Supporting this, a study by IT company Hive Systems revealed that experienced hackers take an average of 37 seconds to crack a basic 8-character password. This highlights the critical importance of password length and complexity in thwarting hacking attempts.
Hackers can crack an 8-digit password in approximately 37 seconds.
The study also found that passwords with 6 characters or fewer are almost instantly cracked by PassGAN, while only those with 18 or more characters are considered secure against advanced AI-integrated password-cracking tools. This indicates that traditional password creation methods, focusing on memorability and modest length, are no longer effective in the AI era.
Creating Secure Passwords in the AI Era
To safeguard your online accounts from the threat of AI-powered, high-speed password-cracking tools, follow these expert-recommended measures for stronger password security:
Increase Length and Complexity: Opt for passwords with a minimum length of 12 characters. Ensure a mix of uppercase and lowercase letters, numbers, and special characters (e.g., !, @, #, *). The longer and more diverse your password, the exponentially harder it becomes for automated cracking tools to guess, significantly reducing the risk of being hacked.
Unique Passwords for Each Account: This is the golden rule of password security. Never reuse a password across different online accounts (email, banking, social media, shopping, etc.).
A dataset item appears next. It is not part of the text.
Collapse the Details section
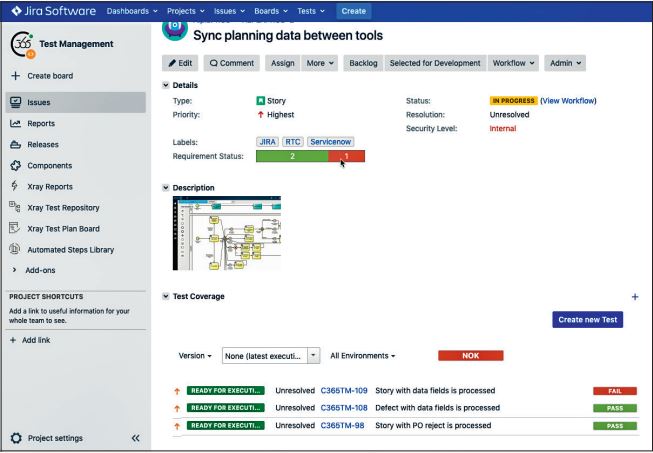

If one account is compromised, unique passwords will prevent hackers from accessing your other accounts.
Use a unique password for each online account to ensure maximum security.
Avoid Guessable Passwords and Utilize Tools: Steer clear of easily guessable passwords linked to personal information (names, birthdates, pet names, etc.) or simple sequences (123456, abcdef…). Instead, leverage password generator tools to create truly random, complex, and lengthy passwords. As remembering dozens or even hundreds of such passwords is impractical, rely on reputable password manager software. These tools securely store all your passwords once you log in with a single master password. Several trusted password manager apps are readily available from leading cybersecurity companies.